The disorder was discovered in 1960s. During the time of its discovery, there were no tests that could be used to confirm a diagnosis of the disorder, and the phenotype was not easy to distinguish from other disorders. This resulted in the existence of the disorder being questioned. However, in 2002, the experimentally observed mutation of the gene leading to the BHC phenotype was identified, solidifying benign hereditary chorea as a disorder.

In 1967, several families were examined and discovered to have movements that were abnormal and random since childhood. These random movements were not violent movements, and gave the person a "general appearance of restlessness." The movements occurred mostly in the hands and arms, and some also experienced them in their tongues, facial muscles, and lower body. Movements in the lower extremities, if severe enough, could cause changes in gait. The families were given a Wechsler Intelligence Scale test, scoring average relative to others in their community. Aside from the aforementioned symptoms, the peoples' physical and neurological characteristics were normal. The observed symptoms were put in the category of chorea.

Researchers made pedigrees of the families they studied and determined that BHC was an autosomal dominant disorder. By studying a Dutch family, the disorder was discovered to be linked to chromosome 14. In 2002, an Italian family was studied, and they had the same linkage to chromosome 14 as the Dutch family did. Looking closer at the region of the chromosome suspected of causing the disorder, researchers discovered that there was a 1.2 Mb deletion in the DNA that resulted in the loss of the TITF-1 gene. This meant that mutations in the TITF-1 gene were likely the reason behind the symptoms of BHC.
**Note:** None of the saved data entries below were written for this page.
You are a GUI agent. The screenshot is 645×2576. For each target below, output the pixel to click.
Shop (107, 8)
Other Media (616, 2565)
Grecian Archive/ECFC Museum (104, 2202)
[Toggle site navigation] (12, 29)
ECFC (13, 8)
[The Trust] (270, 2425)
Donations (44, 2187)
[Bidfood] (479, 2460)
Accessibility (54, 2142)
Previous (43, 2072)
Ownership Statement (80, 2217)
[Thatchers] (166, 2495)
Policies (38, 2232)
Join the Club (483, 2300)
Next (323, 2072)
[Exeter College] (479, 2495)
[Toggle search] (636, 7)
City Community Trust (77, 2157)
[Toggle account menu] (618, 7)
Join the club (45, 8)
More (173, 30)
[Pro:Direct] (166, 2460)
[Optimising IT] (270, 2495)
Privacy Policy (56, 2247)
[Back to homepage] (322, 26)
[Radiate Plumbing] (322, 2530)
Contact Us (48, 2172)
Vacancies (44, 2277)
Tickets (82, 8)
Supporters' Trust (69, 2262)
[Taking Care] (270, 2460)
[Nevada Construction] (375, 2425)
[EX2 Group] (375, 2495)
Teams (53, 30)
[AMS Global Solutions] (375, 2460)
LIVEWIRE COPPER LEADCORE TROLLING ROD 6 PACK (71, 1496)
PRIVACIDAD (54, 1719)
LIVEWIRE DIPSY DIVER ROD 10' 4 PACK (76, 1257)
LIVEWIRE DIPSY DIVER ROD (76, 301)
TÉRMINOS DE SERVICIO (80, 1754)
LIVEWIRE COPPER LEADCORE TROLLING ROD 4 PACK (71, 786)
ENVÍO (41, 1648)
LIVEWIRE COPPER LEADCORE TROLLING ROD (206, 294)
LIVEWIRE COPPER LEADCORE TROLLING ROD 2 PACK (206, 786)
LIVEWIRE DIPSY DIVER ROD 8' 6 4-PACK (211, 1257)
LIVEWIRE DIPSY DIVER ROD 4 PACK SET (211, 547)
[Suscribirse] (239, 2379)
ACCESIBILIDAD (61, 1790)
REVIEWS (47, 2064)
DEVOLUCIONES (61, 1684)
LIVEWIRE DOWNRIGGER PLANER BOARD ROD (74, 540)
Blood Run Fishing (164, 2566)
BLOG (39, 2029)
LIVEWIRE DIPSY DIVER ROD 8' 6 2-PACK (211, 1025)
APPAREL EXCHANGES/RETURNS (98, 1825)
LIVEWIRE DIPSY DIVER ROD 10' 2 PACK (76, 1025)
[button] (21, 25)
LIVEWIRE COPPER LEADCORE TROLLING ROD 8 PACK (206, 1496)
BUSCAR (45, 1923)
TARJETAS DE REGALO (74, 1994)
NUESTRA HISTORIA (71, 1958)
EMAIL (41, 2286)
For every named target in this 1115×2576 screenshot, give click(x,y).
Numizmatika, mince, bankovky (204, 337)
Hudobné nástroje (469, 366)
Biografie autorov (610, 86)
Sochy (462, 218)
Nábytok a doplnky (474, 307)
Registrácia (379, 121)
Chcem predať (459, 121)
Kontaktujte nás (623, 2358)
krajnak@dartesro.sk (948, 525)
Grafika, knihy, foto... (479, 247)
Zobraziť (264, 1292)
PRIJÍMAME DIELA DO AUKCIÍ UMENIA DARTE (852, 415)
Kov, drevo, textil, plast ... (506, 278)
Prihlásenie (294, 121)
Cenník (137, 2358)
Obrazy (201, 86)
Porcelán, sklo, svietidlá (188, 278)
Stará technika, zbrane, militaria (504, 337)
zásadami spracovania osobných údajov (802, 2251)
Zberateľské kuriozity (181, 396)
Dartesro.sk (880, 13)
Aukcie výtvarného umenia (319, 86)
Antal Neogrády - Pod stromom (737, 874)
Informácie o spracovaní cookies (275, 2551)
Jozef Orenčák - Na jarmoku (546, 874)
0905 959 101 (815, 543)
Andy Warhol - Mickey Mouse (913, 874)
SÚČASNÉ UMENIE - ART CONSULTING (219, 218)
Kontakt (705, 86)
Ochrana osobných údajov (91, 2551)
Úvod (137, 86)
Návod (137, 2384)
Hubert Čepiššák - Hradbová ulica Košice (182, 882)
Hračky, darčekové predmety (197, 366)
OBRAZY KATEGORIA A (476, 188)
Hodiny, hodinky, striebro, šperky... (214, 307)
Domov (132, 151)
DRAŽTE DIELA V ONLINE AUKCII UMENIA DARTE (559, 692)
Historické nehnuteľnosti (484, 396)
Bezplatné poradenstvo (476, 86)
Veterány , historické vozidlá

Currently, BHC is diagnosed through the identification of the phenotypic symptoms with a genetic test to confirm the mutation in the TITF-1 gene.

== Management ==

There are no cures for benign hereditary chorea, but there are several medications that have been shown to treat the symptoms of the disorder. Levodopa has been shown to improve the effects of chorea on a patient's gait within 6 weeks of starting treatments. However, this medication did have the side effect of "dose-dependent dyskinesia." Methylphenidate has also been used to improve chorea symptoms. Steroids have been used to treat BHC, but due to the presence of dystonia, it is questionable whether these patients actually had BHC.

== Epidemiology ==
In 1978, BHC was reported to have a frequency of 1:500,000 within a Welsh population, but due to how some symptoms are hard to distinguish, it was concluded that the number is underrespresentative of actual clinical cases. Results for correlation between sex and distribution of the disorder are inconclusive.